ウエルシア各店のデジタルサイネージはエントランス部にて主に買い物カゴ置き場と併設し、良好な視認性を確保した。これにより入店する消費者に対して商品購入の意思決定の直前のタイミングで情報を提供し、各種メーカーのセールスリフトを実現する。

MONOLITHSはMADSが提供するデジタルサイネージアドネットワークだ。このMONOLITHSを採用することで、広告の配信量、配信タイミング、配信店舗の自由なコントロールや天候データとの連動など、オンデマンドな広告配信が可能となり、さらにウエルシア店舗における売上データにより広告効果を可視化、分析することで店頭におけるプロモーション効果の最大化を実現する。MADSとウエルシアホールディングスは、今後もDXの一環としてデジタルサイネージ導入店舗の拡大を進め、消費者と各種メーカーの効果的なコミュニケーションの場を提供していくと言う。
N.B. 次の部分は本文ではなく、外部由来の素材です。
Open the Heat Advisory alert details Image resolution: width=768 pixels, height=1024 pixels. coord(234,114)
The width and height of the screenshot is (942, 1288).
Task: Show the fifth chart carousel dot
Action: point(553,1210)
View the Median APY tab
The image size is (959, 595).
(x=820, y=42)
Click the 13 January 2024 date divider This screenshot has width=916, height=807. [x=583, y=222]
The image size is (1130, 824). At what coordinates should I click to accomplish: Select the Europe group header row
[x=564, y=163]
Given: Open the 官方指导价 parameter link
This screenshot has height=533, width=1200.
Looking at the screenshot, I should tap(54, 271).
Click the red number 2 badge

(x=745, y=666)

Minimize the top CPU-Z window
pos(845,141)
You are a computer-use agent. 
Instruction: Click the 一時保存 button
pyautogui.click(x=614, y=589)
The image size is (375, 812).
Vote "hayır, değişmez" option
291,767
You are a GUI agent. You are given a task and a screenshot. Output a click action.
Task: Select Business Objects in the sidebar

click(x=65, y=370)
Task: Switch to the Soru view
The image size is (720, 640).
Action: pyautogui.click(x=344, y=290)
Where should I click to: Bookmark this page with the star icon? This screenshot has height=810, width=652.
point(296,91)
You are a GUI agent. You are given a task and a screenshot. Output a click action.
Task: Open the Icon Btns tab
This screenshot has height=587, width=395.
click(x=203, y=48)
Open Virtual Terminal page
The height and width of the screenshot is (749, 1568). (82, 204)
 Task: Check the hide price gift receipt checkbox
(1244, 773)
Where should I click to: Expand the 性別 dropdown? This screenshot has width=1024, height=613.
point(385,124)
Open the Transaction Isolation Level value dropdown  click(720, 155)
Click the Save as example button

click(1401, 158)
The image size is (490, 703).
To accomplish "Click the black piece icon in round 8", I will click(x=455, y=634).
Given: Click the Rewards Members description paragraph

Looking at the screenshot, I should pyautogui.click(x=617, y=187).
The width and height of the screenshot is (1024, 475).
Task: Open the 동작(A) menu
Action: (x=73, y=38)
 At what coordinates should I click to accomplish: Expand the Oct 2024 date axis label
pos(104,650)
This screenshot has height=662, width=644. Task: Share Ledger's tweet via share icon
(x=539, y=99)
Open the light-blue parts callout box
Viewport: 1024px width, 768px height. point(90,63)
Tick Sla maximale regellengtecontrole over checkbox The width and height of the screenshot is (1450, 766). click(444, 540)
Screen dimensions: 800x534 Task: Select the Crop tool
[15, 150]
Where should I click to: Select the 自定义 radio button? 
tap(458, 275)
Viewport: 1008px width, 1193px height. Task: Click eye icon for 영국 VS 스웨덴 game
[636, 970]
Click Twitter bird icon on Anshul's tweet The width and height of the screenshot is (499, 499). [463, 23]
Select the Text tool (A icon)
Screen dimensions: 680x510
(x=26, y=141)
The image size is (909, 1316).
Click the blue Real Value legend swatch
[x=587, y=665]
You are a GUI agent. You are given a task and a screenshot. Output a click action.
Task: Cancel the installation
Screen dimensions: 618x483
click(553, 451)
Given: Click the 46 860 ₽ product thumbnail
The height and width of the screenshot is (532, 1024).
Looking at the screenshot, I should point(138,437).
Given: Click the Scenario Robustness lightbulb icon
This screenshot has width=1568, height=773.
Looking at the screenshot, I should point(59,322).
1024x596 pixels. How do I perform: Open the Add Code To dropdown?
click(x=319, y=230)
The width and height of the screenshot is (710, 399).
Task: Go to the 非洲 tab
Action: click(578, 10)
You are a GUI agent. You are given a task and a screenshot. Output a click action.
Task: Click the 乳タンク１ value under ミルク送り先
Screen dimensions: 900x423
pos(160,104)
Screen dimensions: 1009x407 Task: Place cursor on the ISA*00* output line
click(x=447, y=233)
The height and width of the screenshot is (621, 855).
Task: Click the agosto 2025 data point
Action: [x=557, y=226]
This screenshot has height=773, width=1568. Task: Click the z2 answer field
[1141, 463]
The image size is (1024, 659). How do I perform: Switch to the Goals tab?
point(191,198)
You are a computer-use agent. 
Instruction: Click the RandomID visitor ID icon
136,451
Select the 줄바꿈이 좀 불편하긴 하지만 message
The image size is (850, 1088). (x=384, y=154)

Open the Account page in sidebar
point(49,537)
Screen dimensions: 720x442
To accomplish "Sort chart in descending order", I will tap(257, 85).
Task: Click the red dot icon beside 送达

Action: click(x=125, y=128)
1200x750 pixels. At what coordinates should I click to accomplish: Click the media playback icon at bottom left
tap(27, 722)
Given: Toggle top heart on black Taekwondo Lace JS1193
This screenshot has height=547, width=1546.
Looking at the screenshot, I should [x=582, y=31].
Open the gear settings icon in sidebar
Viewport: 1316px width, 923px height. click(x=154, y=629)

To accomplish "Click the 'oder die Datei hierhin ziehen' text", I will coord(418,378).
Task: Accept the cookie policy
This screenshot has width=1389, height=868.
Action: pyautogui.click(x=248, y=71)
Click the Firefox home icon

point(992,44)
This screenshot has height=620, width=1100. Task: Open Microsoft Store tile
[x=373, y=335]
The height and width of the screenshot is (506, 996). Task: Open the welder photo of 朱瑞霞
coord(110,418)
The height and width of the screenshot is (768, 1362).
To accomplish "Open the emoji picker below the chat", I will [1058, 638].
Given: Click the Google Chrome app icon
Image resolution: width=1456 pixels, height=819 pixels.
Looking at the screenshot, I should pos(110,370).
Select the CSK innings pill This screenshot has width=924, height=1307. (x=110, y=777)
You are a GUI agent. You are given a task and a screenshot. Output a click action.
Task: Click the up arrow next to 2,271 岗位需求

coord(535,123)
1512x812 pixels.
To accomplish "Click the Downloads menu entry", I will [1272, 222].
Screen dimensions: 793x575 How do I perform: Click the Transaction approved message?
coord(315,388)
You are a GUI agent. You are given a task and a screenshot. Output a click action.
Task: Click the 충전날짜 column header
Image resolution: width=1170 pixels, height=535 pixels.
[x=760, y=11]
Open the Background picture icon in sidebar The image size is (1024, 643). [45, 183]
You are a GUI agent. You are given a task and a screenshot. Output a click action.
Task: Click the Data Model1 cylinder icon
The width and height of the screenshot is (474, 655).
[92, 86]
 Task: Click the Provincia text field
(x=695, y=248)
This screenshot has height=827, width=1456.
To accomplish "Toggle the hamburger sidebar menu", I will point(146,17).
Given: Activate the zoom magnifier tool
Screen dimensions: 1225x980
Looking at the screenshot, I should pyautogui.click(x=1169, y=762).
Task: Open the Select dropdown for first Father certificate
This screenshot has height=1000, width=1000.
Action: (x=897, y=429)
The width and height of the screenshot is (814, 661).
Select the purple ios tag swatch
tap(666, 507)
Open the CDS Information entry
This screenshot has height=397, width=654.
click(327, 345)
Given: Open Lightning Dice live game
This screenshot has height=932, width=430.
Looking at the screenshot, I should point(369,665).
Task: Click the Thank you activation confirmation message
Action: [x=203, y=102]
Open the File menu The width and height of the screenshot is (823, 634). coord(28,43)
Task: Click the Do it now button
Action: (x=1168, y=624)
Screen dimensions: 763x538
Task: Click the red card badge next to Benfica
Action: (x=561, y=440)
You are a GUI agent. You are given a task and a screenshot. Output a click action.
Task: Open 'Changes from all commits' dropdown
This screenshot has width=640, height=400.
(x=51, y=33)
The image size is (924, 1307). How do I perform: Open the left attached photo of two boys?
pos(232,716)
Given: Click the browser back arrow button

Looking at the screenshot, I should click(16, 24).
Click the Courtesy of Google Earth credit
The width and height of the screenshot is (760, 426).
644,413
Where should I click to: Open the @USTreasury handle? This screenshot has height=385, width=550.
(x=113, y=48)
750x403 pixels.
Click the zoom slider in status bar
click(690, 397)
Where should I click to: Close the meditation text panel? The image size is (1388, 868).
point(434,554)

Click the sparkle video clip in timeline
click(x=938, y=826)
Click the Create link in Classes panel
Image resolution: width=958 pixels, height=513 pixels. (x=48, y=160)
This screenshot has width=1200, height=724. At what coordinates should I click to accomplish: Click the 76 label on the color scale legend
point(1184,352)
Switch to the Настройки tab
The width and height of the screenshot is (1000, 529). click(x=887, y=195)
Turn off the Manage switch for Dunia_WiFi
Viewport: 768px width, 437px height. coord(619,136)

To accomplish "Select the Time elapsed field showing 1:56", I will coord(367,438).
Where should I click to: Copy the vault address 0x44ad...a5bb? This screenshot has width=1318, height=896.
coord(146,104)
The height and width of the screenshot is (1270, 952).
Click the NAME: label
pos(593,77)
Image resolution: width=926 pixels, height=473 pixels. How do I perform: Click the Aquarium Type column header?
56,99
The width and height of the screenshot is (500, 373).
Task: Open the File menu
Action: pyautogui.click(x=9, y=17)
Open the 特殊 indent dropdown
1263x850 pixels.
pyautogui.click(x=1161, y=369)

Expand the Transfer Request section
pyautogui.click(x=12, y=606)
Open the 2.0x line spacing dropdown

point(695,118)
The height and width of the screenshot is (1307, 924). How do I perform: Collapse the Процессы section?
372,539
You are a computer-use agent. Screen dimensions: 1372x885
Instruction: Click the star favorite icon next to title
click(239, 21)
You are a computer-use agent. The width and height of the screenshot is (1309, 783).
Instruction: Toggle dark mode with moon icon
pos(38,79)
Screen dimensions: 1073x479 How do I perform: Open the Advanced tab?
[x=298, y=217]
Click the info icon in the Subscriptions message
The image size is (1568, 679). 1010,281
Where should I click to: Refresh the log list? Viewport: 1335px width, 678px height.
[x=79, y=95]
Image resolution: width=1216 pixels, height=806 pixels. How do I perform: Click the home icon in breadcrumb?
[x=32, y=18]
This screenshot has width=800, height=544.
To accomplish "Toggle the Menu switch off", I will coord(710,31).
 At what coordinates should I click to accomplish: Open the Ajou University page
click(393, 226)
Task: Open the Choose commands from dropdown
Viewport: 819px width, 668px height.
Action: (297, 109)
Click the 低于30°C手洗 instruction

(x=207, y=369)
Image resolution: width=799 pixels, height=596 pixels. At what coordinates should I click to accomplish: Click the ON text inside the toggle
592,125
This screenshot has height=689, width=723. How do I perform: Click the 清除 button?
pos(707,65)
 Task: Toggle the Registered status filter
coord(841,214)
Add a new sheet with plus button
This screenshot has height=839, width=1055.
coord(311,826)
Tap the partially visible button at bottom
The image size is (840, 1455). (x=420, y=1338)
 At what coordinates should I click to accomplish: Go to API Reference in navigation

マーケティングとは最適なタイミングで、顧客に最適な情報を発信し、購買行動を起こさせることだが、店舗を情報発信基地にすることで、顧客の購買体験をより良くすることは可能だ。今回の取り組みは、店頭にのみサイネージが設置されるとのことだが、今後、設置数が増えたり、コニュニケーションの精度が高まれば、顧客の購買体験も変化するだろう。

広告の配信量、配信タイミング、クリエイティブなど様々のデータが蓄積され、顧客との様々なコンタクトポイントで最適化な情報が配信されることで、セールスリフトだけでなく、ブランドスイッチにも影響を及ぼすはずだ。デジタルシフトが進む中で、店舗でのマーケティングの重要性が今後ますます高まりそうだ。デジタルサイネージだけでなく、店頭での購買体験をアップさせることが、リアル店舗でのマーケティングのポイントになりそうだ。